Alumni Spotlight: Trudy Toliver
Celebrated as one of the city’s most vibrant gathering places, the downtown Portland Farmers Market on the PSU Park Blocks usually teems with tourists, children playing and couples milling on the grass. This spring, crisp asparagus, fragrant strawberries and locally sourced meats remain available along with artisan products like honey, chocolate and whiskey, but COVID-19 distancing measures have changed the market. Still, the decision to stay open was clear while meeting all necessary safety provisions.
“Our work is essential to keep the local food economy alive and feed the citizens of our communities,” affirms the market’s Executive Director Trudy Toliver '84. “We all deserve to eat the highest-quality food while supporting our neighborhood farmers and food artisans.”

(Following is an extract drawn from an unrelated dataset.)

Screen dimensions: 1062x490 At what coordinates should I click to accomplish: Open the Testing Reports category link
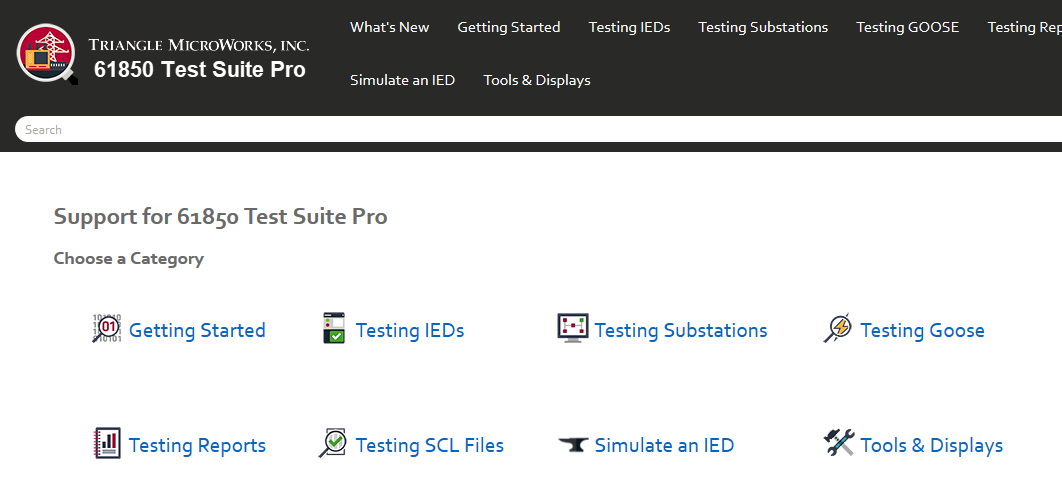[197, 446]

A tradition for more than 20 years, the PSU Farmers Market marks a unique partnership between the market and the university.
“The market is a separate, nonprofit entity, but we couldn’t do this without PSU’s support,” says Toliver. “Our relationship is a wonderful example of how individual groups can come together to make something really valuable for Portland citizens.”

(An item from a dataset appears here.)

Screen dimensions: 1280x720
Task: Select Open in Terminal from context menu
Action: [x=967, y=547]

Today, the market is devoid of tourists, there’s nowhere to linger, and there are no food tastings. Physical changes position the market as a place for one healthy member of a household to come, shop, and return home. Controlled entrances restrict the total number of shoppers, and vendors redesigned their booths to be linear, with about six feet of distance between each booth. “This meant we had to use more space on the South Park Blocks, and Portland Parks & Recreation have been gracious in allowing that to happen,” says Toliver.
In addition, market staff and vendor personnel are deputized as physical distancing officers, complete with sheriff’s star badges as a nod to their authority. At most booths, shoppers point to the produce they want and vendor staff wearing masks and gloves slide it down to a pay station. Handwashing stations and portable toilet units were brought in to accommodate everyone’s needs.

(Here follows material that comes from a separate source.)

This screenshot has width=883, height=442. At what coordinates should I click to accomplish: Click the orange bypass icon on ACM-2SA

Currently, the market is open on Saturdays from 8:30am – 2:00 pm in downtown Portland’s South Park Blocks in the midst of the PSU campus.
Seeds of Strong Economics
Land costs, feed costs and weather-dependent issues make farming enormously risky, so farmers and ranchers need multiple avenues of income. With the school and restaurant closures due to COVID-19, farmers have lost crucial segments of their sales. Direct-to-consumer sales provide the highest profit margin, which means the best way to help farmers is to buy directly from them. And Toliver says spring is the most economically challenging time for farmers.
“Now is when they’re preparing their soils and planting their seeds to guarantee we’ll have a food supply into the summer and fall,” Toliver explains. “They need our economic support to confidently make those investments, and that is vital to the future of our food system.”